New Numbers Again Illustrate Foolishness of China's Currency Policy

Chinese GDP growth for the first quarter came in at 11.1%. While that was higher than most so-called professional analysts had expected it was roughly what I had expected. A month ago I said a 12% growth rate would be the result if the trade surplus had increased as fast in March as in January-February. But as the trade surplus actually fell somewhat, a 11% growth rate was more likely.

At the same time, consumer price inflation heated up to 3.3%. That the consumer price inflation rate is so high despite the massive increase in the supply of goods is clearly troublesome, as are the likely high rate of malinvestments. Both are symptoms of excessive money supply growth, which in turn, as Iäve explained repeatedly here, is caused by the irrational refusal of Chinese leaders to allow a significant yuan appreciation, and instead hold the yuan exchange rate down by accumulating massive foreign exchange reserves.

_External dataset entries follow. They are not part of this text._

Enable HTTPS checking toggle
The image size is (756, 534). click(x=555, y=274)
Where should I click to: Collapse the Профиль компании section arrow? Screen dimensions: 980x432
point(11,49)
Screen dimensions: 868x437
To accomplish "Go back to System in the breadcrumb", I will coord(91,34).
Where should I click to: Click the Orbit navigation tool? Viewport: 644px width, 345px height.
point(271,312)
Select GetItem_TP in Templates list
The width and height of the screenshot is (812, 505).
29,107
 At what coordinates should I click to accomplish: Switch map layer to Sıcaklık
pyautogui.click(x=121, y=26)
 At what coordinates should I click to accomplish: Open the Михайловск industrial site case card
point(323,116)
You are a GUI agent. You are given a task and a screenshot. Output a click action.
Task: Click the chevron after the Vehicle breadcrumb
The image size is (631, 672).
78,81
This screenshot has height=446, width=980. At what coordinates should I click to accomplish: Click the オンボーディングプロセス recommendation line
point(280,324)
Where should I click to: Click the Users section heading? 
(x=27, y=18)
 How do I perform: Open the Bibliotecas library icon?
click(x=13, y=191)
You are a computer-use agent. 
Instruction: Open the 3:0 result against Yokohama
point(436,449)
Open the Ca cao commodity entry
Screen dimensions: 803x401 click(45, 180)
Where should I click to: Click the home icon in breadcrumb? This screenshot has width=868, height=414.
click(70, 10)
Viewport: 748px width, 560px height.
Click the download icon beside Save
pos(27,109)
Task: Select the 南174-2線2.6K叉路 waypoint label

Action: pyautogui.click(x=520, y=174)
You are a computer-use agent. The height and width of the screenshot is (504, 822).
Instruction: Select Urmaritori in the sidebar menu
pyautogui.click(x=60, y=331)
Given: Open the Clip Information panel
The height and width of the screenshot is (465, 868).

One worrisome sign is the deceleration during the latest month of the rate of yuan depreciation. A month ago, it costed 7.728 yuan to buy a dollar. Yesterday it costed 7.7208 yuan, a appreciation of just 0.1%, much lower than in previous months. Unless the rate of yuan appreciation quickly re-accelerate, China's imbalances will be significantly aggravated, regardless of what other actions (One thing that might work though would be to do away with tax rebates on export companies and/or to reduce import tariffs. That would have a similar effect as a higher exchange rate) the Chinese government use to reduce excesses.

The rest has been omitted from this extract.